The Goldsmiths Institute of Management Studies is hosting two research seminars in March, details below. All are welcome and no registration is necessary.

Was the School of Salamanca proto-Austrian?

Dr. Andy Denis, City, University of London.

1st March 2017 5.00 pm

Room: RHB 159

In this paper I challenge Murray Rothbard’s interpretation of the School of Salamanca as proto-Austrian. I argue that Scholasticism is in goals and methods profoundly different from any modern school of economics, and that it is mistaken to use the Austrian school as a standard against which the Salamancans are to be appraised. Further, Rothbard’s interpretation is vitiated by a misconception of the specificity of the Austrian School: while the Salamancans bequeath a lasting heritage for 21st century economists, it is a broad contribution, one for many schools, and not at all one specific to the Austrian standpoint. Finally, the natural law tradition, which Rothbard correctly identifies as a continuity between early modern, classical and Austrian thought, far from an anticipation of scientific thinking in the Salamancans, constitutes a residue of religious thinking amongst at least some Austrians.

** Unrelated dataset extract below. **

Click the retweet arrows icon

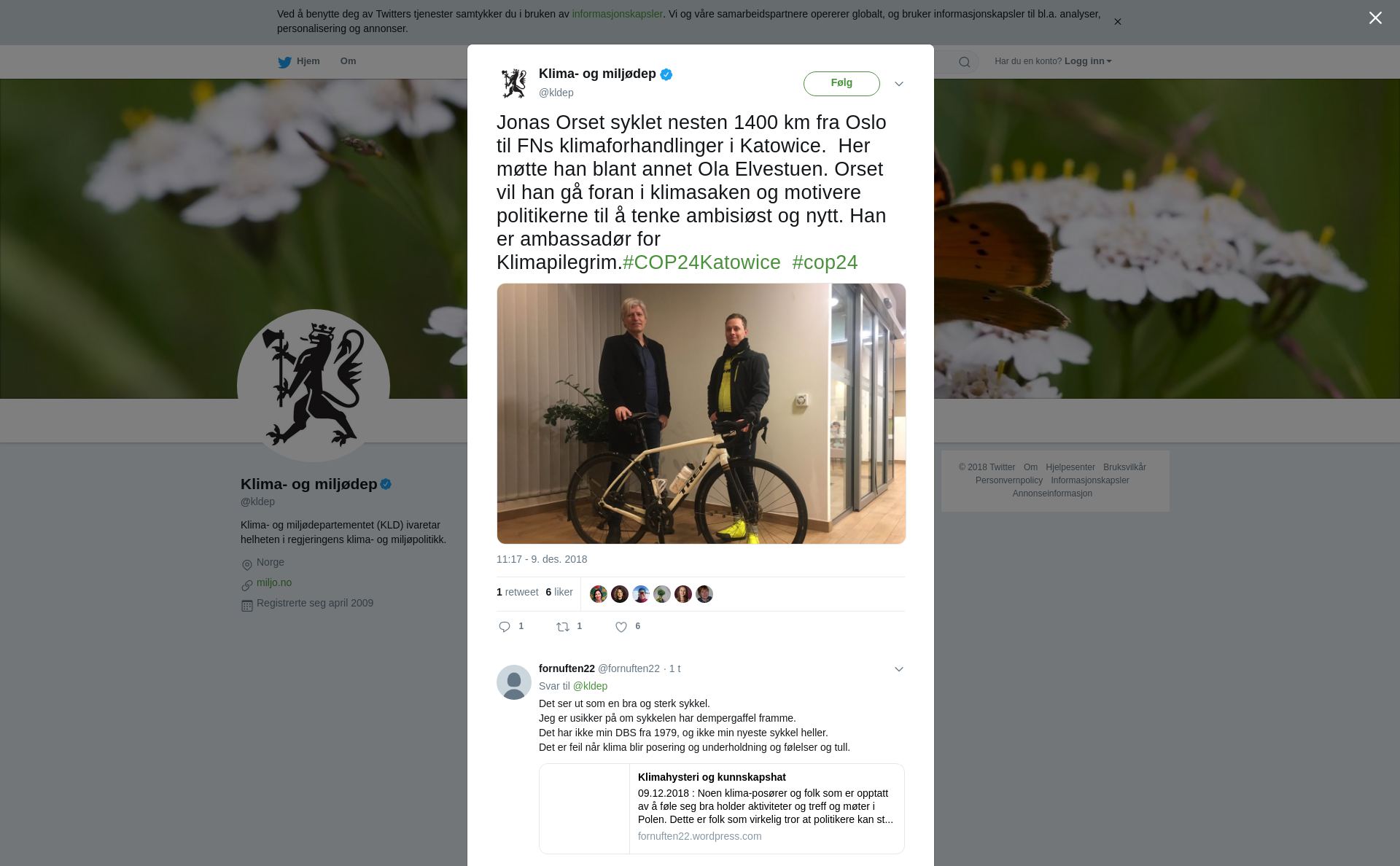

Aggregate Production Function is not Neoclassical

Prof. Stefano Zambelli, University of Trento, Italy

14th March  3.30 pm

Room: PSH 305
Standard postulates concerning the aggregate production function are about marginal productivities and the associated demands for labour and capital. These demands are supposed to be negatively related to the factor prices, namely the wage rate and the interest rate. The theoretical cases in which these neoclassical properties fail to hold are regarded as anomalies. We compute the aggregate values for production, capital, and labour and find that the neoclassical postulates do not hold for the detailed dataset that we consider. The obvious implication of this result is that the models and analysis based on the aggregate neoclassical production functions are ill-founded as they are based on something that does not exist.